DIÁRIO DE UM CRONISTA

O estranho caso do Dr. Frakassio

Paulo Briguet · 7 de Outubro de 2020 às 11:20

O episódio de Kassio Nunes Marques demonstra um velho vício brasileiro: apegar-se aos sinais exteriores de prestígio e desprezar o verdadeiro conhecimento
 

No primeiro capítulo de “Triste Fim de Policarpo Quaresma”, Lima Barreto descreve os hábitos de seu protagonista, que era subsecretário do Arsenal de Guerra e todos os dias chegava em casa às quatro e quinze da tarde ― sendo de tal forma pontual que os vizinhos acertavam o relógio pela sua chegada. No aspecto de pontualidade e dos hábitos rígidos, Quaresma pode ser comparado ao filósofo alemão Immanuel Kant. Mas há outra semelhança entre eles: Quaresma também era dedicado à leitura. Possuía uma biblioteca, o que lhe valeu a antipatia do Dr. Segadas, um clínico afamado da vizinhança: “Se não é formado, para que livros? Pedantismo!”

Logo no começo de seu mais famoso romance, Lima Barreto capta, portanto, uma característica do espírito nacional: o apego excessivo aos símbolos exteriores de prestígio intelectual, acompanhado de um profundo desprezo pelo verdadeiro conhecimento. O fenômeno já foi apontado brilhantemente por Olavo de Carvalho em vários artigos, entre os quais destaco “A volta do dr. Segadas”. O próprio Olavo é alvo constante do mesmo tipo de ataque: de que adianta ter publicado uma vintena de livros fundamentais (entre os quais dois best-sellers e uma obra-prima chamada “O Jardim das Aflições”), tornar-se o pensador mais influente do país, ser elogiado por mestres do pensamento e da literatura, formar uma geração inteira de intelectuais e escrever como os gigantes do idioma ― se o homem não tem diploma na parede?

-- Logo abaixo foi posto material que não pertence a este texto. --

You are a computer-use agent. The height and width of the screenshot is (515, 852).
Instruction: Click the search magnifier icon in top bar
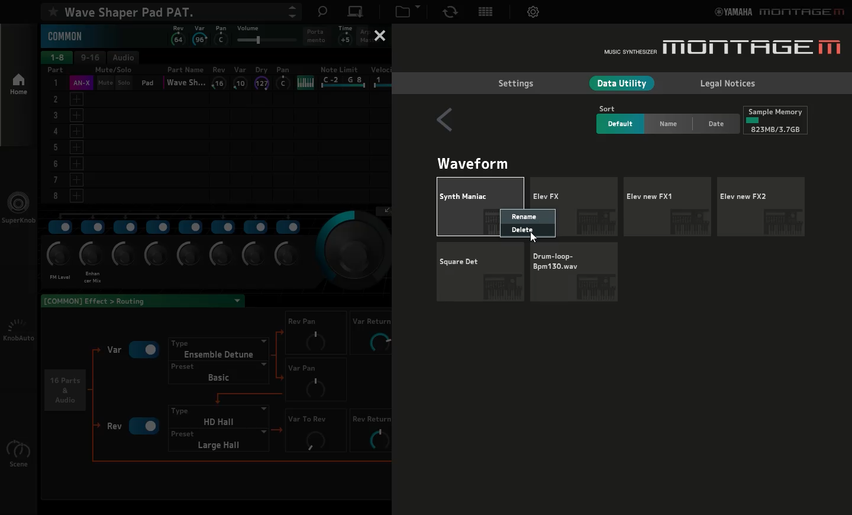(x=322, y=12)
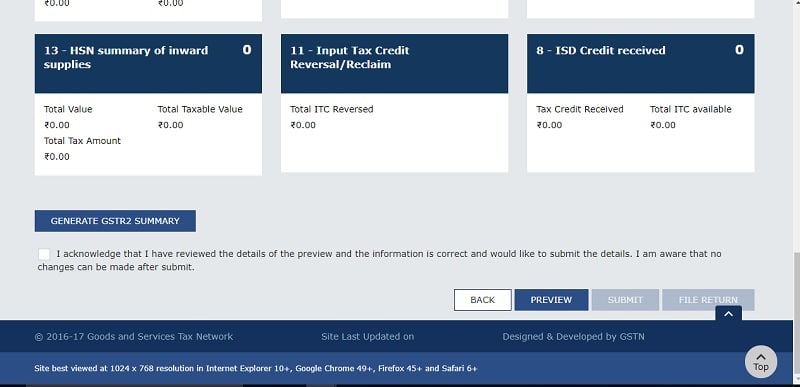The image size is (800, 387).
Task: Click the greyed-out SUBMIT button
Action: (625, 300)
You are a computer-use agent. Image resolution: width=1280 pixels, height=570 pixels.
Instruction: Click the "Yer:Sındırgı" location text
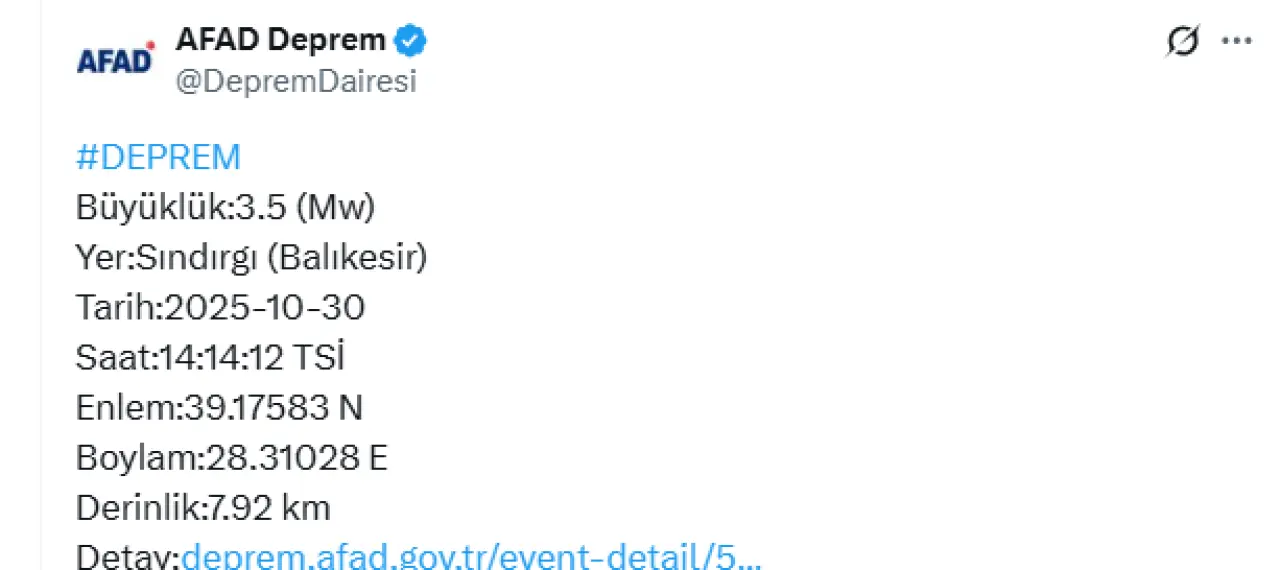pos(166,258)

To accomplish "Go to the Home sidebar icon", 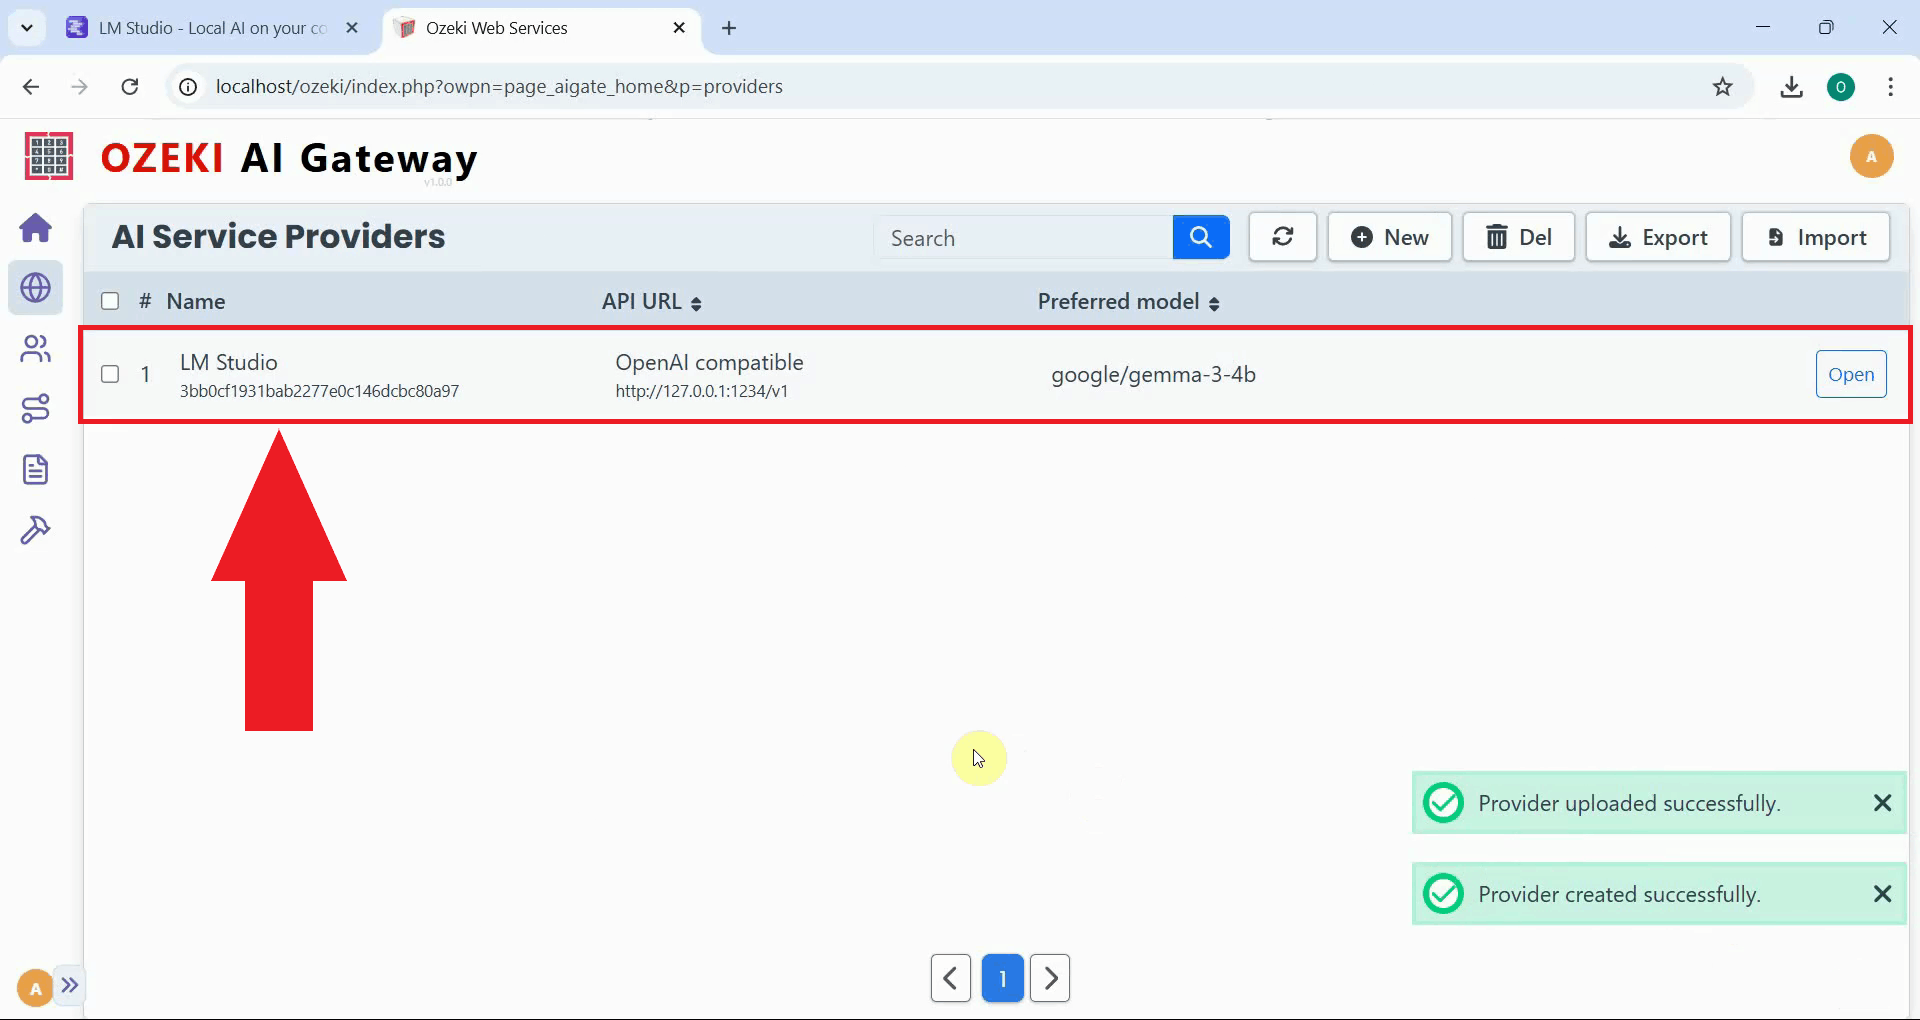I will point(36,228).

O diplomaparedismo ― para roubar o termo usado por minha amiga Ludmila Lins Grilo ― continua arraigado no espírito brasileiro, e não há quem consiga arrancá-lo de lá. O que me leva à conclusão de que Olavo se enganou no título do seu artigo de 2007: não se pode falar propriamente na “volta” do Dr. Segadas, uma vez que ele jamais foi embora. Só a persistência desse apego patético ao canudo, ao título e, por que não, aos dividendos funcionais e políticos advindos da titulação acadêmica explica as recentes trapalhadas curriculares de Carlos Decotelli, o Doutor Honoris Quase, e Kassio Nunes Marques, este jurista súbito que parece, lamentavelmente, seguir o mesmo caminho.

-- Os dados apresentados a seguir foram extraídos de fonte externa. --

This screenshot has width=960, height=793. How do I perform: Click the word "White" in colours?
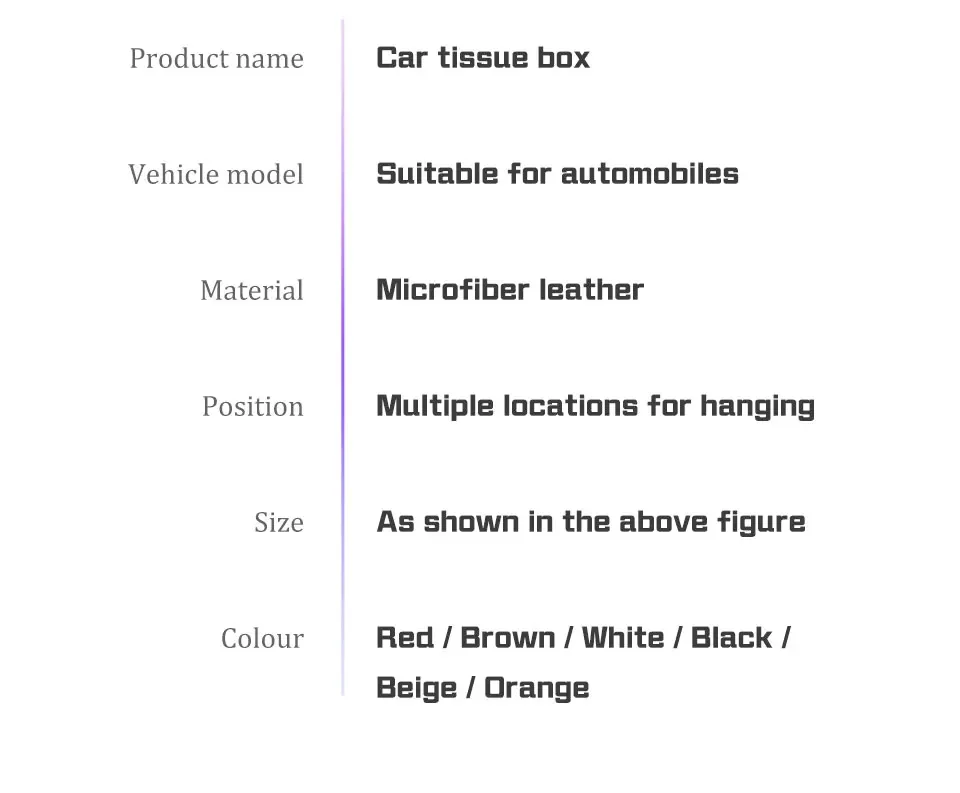point(622,638)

O que, senão a síndrome do Dr. Segadas, explicaria a incrível, surpreendente, milagrosa coincidência de um magistrado obter o título de doutor apenas 11 dias antes de ser indicado à Corte Suprema, bem como o aparecimento concomitante de dois pós-doutorados súbitos? Quem, senão o famoso rival do Major Quaresma, justificaria a metamorfose da participação como ouvinte em um simpósio de quatro dias em um curso de pós-graduação destacado no currículo?

De minha parte, interesso-me muito menos pelos títulos do Dr. Kassio do que pelo conteúdo de seus escritos, sejam eles acadêmicos ou judiciais. E quem leu os seus trabalhos ― como a deputada Janaína Paschoal e o nosso repórter-escritor Fábio Gonçalves ― não gostou nem um pouquinho do que encontrou por lá. A defesa do ativismo judicial (simplesmente a maior ameaça à democracia brasileira), a adesão ao garantismo penal (alegria da bandidagem) e as loas a Ronald Dworkin (ícone do progressismo de toga, do qual Moro também é fã) são muito mais graves do que as patacoadas no currículo (embora, naturalmente, erros maiores não apaguem os menores). De tudo que se depreende agora, temos que Kassio Nunes Marques seria, na melhor das hipóteses, um Barroso menos pavão. Um notável frakassio, se me permitem o trocadilho.

Mostra-me tua obra e eu te direi quem és. O diploma? Pode pendurar na parede, como fazia o Dr. Segadas.

Paulo Briguet é cronista e editor-chefe do BSM.